TEXT PROVIDED Block Start
By sequencing genes from across six mammalian species, a team of researchers show how immune-regulating genes have varied activity between cells and species. The study, published today in Nature, looks in unprecedented detail at the genes that are activated in a cell's initial response to a pathogen invasion. The team measured the activity of thousands of genes in over 250,000 individual cells using single-cell genomics technology to chart the evolution of antiviral and antibacterial immunity.
Previous work has shown that many genes in the innate immune response have rapidly evolved in vertebrates, perhaps due to the relentless pressure of attack from rapidly evolving pathogens. These include genes that make cytokine and chemokine molecules, which act in a variety of ways. Some are inflammatory molecules that alert the body to danger, others restrict a pathogen's ability to multiply, and others induce cell death.
While these rapidly evolving genes have highly variable activity in different cells within an individual’s tissue, the team found that immune-regulating genes that are conserved between species are more consistently activated across cells within a tissue. These genes may be under tighter constraints because they are involved in many different functions within cells, but they are also targeted by viruses. These constrained genes represent an “Achilles' heel” that is used by pathogens to subvert the immune system.
TEXT PROVIDED Block End
**BRIEF A:**
In the passage on immune gene evolution across mammals, how many individual cells did the team measure gene activity in?
**BRIEF B:**
Continue the passage on immune gene evolution across mammals from its last sentence.
LISTED ENTRIES Block Start
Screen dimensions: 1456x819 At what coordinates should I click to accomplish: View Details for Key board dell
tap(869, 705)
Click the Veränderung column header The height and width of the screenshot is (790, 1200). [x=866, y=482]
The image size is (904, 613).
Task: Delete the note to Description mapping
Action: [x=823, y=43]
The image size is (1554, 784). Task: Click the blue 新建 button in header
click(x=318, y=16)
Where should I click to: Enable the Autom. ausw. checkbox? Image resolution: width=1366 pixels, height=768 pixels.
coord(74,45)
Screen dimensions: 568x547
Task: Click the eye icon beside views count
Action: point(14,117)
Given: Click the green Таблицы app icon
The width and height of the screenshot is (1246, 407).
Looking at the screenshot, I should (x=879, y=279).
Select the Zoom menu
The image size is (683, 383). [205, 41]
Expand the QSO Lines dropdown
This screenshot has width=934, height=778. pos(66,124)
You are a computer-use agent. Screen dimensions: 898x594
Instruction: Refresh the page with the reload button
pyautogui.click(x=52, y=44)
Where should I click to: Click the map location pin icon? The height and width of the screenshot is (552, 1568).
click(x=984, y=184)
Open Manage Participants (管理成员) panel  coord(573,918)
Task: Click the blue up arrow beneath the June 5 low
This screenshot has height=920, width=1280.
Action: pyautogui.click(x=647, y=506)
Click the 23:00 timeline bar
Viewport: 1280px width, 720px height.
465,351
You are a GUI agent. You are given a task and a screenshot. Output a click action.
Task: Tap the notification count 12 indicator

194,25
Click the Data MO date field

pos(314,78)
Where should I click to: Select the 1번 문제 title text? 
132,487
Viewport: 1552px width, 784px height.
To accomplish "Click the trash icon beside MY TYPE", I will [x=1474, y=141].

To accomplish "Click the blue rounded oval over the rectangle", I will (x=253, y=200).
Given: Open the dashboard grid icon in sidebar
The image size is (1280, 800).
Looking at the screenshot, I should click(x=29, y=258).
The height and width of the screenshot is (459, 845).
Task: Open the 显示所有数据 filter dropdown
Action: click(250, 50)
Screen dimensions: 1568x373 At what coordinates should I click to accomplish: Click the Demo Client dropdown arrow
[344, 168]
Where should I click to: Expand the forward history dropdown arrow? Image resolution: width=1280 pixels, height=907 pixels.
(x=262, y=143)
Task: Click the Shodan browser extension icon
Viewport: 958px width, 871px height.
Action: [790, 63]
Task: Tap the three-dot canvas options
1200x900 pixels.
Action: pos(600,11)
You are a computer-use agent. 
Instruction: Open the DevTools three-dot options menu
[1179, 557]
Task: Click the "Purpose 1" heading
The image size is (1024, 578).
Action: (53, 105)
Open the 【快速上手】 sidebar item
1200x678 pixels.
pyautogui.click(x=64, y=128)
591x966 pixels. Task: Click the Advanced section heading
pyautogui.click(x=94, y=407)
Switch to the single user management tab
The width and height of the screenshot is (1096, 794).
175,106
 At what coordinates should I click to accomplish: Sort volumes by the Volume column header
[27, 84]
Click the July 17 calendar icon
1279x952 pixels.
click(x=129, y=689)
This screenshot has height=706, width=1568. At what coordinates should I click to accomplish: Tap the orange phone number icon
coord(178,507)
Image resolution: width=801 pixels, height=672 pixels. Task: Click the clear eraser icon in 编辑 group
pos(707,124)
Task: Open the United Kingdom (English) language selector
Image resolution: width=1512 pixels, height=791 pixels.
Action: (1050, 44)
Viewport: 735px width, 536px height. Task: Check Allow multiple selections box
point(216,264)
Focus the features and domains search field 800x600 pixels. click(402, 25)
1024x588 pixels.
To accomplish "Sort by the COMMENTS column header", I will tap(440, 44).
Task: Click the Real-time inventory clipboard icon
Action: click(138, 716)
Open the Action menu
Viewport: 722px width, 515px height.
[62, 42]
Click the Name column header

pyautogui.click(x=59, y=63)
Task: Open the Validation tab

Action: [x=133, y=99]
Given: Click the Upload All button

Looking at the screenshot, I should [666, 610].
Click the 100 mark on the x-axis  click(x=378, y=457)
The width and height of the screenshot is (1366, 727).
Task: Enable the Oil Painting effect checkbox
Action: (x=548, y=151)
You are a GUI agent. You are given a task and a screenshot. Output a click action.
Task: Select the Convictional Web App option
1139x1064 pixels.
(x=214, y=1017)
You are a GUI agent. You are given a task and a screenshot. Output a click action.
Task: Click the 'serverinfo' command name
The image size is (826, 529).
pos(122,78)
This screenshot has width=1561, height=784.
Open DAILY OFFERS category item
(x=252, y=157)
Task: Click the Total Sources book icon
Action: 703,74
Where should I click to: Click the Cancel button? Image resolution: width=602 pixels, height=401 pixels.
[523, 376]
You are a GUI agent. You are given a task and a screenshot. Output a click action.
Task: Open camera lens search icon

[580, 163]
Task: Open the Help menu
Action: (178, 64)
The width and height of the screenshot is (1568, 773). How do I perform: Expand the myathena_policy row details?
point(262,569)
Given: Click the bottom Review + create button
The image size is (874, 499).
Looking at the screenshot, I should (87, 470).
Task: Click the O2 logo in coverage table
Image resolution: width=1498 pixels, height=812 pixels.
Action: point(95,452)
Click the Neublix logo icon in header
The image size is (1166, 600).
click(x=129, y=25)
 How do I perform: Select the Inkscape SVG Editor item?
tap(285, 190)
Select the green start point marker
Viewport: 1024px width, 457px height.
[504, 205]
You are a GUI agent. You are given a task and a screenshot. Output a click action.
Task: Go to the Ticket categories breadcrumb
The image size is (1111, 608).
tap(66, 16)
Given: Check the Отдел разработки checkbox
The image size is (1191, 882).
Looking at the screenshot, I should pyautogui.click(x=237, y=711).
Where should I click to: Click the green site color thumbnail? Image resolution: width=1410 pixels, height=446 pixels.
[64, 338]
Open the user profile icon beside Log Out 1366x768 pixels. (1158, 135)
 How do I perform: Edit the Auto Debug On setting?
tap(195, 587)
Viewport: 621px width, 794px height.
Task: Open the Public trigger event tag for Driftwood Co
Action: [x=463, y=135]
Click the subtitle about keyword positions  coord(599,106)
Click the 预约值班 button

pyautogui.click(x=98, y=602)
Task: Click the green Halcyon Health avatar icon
LISTED ENTRIES Block End
**EXERCISE OUTPUT A:**
Over 250,000 individual cells.

**EXERCISE OUTPUT B:**
"We think that this pattern of activation—where some genes are under tight control, and others have more variable activity—has evolved as a way to fine-tune the immune response,” says lead author Tzachi Hagai of the Wellcome Sanger Institute. “It is effective, but balanced. Genes can evolve to help a cell control an attacker, and the use of those genes can vary between cells, so surrounding tissues are not affected by a massive fall-out."
Senior author Sarah Teichmann, also of the Wellcome Sanger Institute, adds that "the power of DNA sequencing at the resolution of single cells means this kind of study is now possible. There are an estimated 37 trillion cells in the human body, each with the same genetic code. But individual cells behave differently; they use that genetic code in a different way. By studying individual cells we can understand these fundamental building blocks of life and how they work together—including how they resist pathogens."